Instructions to follow: Resume the forum thread on keeping a named form field from being submitted, and write the next part of it after its final sentence.

Submit or not submit

[Wim Roffal]

If I declare in a form a field with an id but without a name it will not be
submitted.
However, once I assign a name to it it seems that I am not able to undo
this.

If I say in javascript...

MyForm.MyField.name='fíeld1';
MyForm.MyField.name='';

....the result is a fieldname of length zero that is still submitted.

Similarly the delete operator does not work. If I write...

delete MyForm.MyField.name;

.... I get an error message.

Are there ways to accomplish what I want?

Thanks,
Wim

 

[Michael Winter]

Wim Roffal wrote on 22 Nov 2003:

If I declare in a form a field with an id but without a name it
will not be submitted.

<snip>

If all you want to do is stop a control from being submitted, disable
it, like so:

document.forms['form_name'].elements['control_name'].disabled = true;

Mike

 

[VK]

I would say - Submit!
And filter the submission on the server side (like all filelds with ""
value do not count).

On the client side you may use DOM:

with (document.myForm) {
removeChild(elements('myElement'));
}

Still not exactly what you want: it doesn't exclude an element from the
submission, it removes the element itself.

 

[Lasse Reichstein Nielsen]

If I declare in a form a field with an id but without a name it will not be
submitted.

Correct. According to the HTML specification, for a form control to be
successful (i.e., it will be submitted), it must have a control name.

However, once I assign a name to it it seems that I am not able to undo
this.

If I say in javascript...

MyForm.MyField.name='fíeld1';
MyForm.MyField.name='';

...the result is a fieldname of length zero that is still submitted.

It *is* a name property with a value that happens to be the empty
string. It's very much there.

Similarly the delete operator does not work. If I write...

delete MyForm.MyField.name;

... I get an error message.

That surprices me. That was what I would have suggested.
What error do you get?

Are there ways to accomplish what I want?

You can also try
document.forms.MyForm.elements.MyField.name = undefined;
It is not exactly the same as deleting the property,
but it is close.

(And that was a hint not to use the form ID as a global variable. It
won't work in, e.g., Mozilla/Netscape 6).

/L

 

[Wim Roffal]

Michael and Lasse, thanks for your replies:

Wim Roffal wrote on 22 Nov 2003:

document.forms['form_name'].elements['control_name'].disabled = true;

In this case I don't want the field disabled. The form is submitted in an
iframe, so I want to keep my page whole.

That surprices me. That was what I would have suggested.

Data extract:

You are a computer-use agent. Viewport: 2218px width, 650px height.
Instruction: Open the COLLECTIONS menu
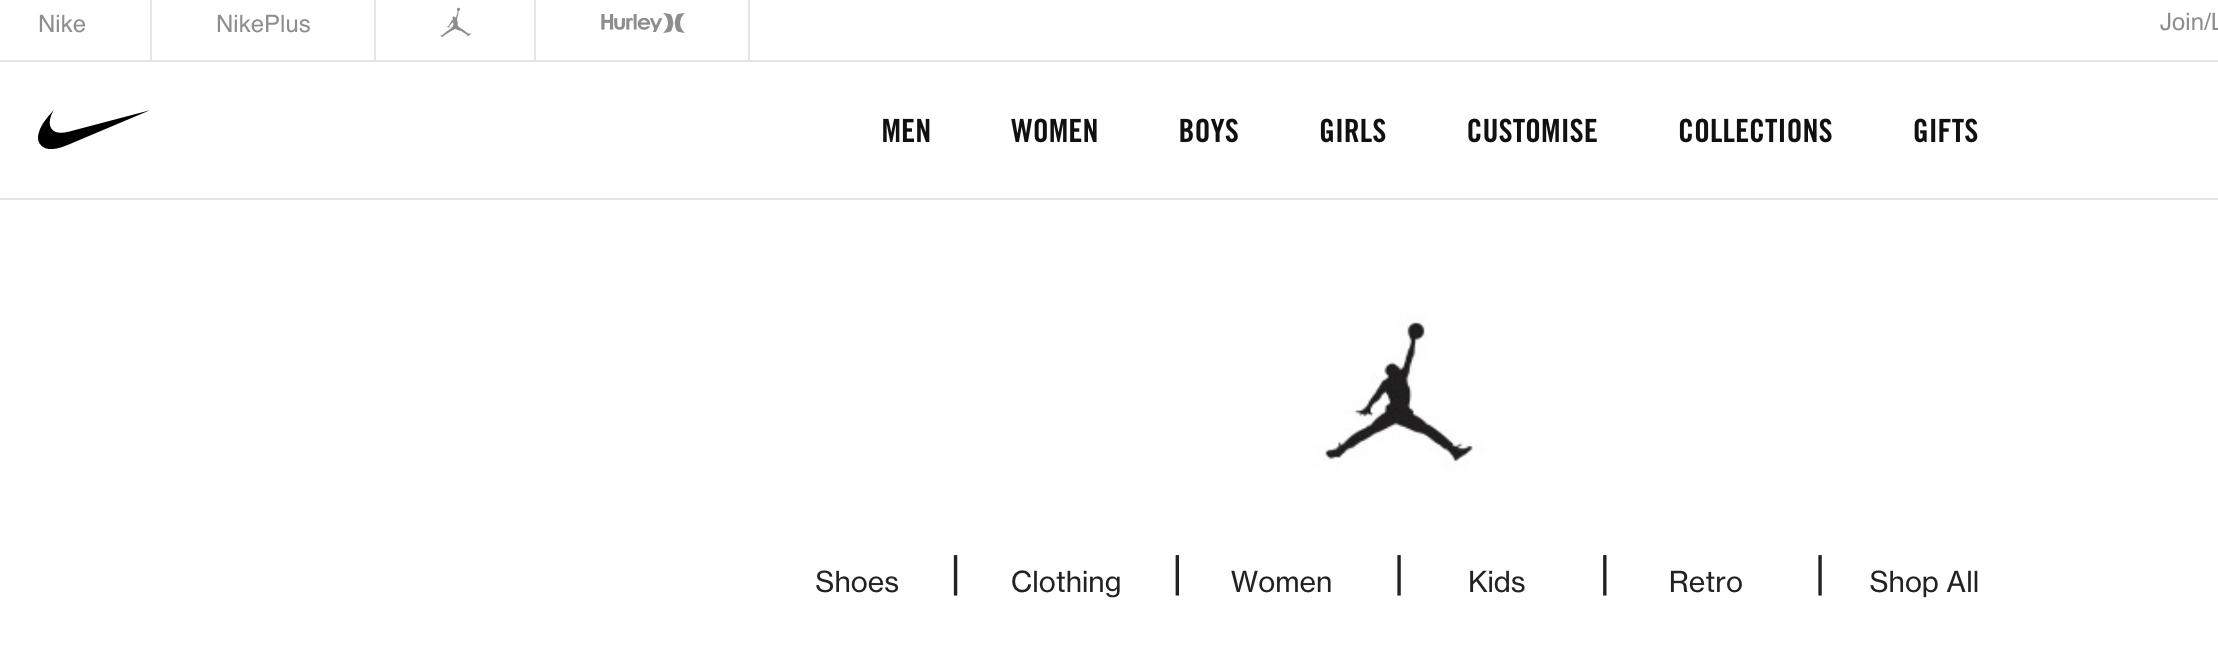pyautogui.click(x=1755, y=131)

Result of the task:
What error do you get?

(translated form dutch) This action is not supported by this object.

You can also try
document.forms.MyForm.elements.MyField.name = undefined;
It is not exactly the same as deleting the property,
but it is close.

I tried it. But if I do this I it will submit the field with fieldname
"undefined". (yes, I did not use quotes).

(And that was a hint not to use the form ID as a global variable. It
won't work in, e.g., Mozilla/Netscape 6).

Thanks for the tip. I am testing this in IE 5.5 now.

Wim

 

[Janwillem Borleffs]

I tried it. But if I do this I it will submit the field with fieldname
"undefined". (yes, I did not use quotes).

What you can do, is remove the element by using the removeChild method:

function remove(f, e) {
var index = null;
for (var i = 0; i < f.childNodes.length; i++) {
if (f.childNodes.item(i).name == e) {
index = i;
break;
}
}
if (index === null) return;
return f.removeChild(f.childNodes.item(index));
}
....

<form method="get" action="">
<input type="hidden" name="element_a" value="1" />
<input type="hidden" name="element_b" value="1" />
<input type="button" value="remove element_a"
onclick="remove(form,'element_a')" />
<input type="button" value="remove element_b"
onclick="remove(form,'element_b')" />
</form>


JW

 

[Janwillem Borleffs]

function remove(f, e) {
var index = null;
for (var i = 0; i < f.childNodes.length; i++) {
if (f.childNodes.item(i).name == e) {
index = i;
break;
}
}
if (index === null) return;
return f.removeChild(f.childNodes.item(index));
}
...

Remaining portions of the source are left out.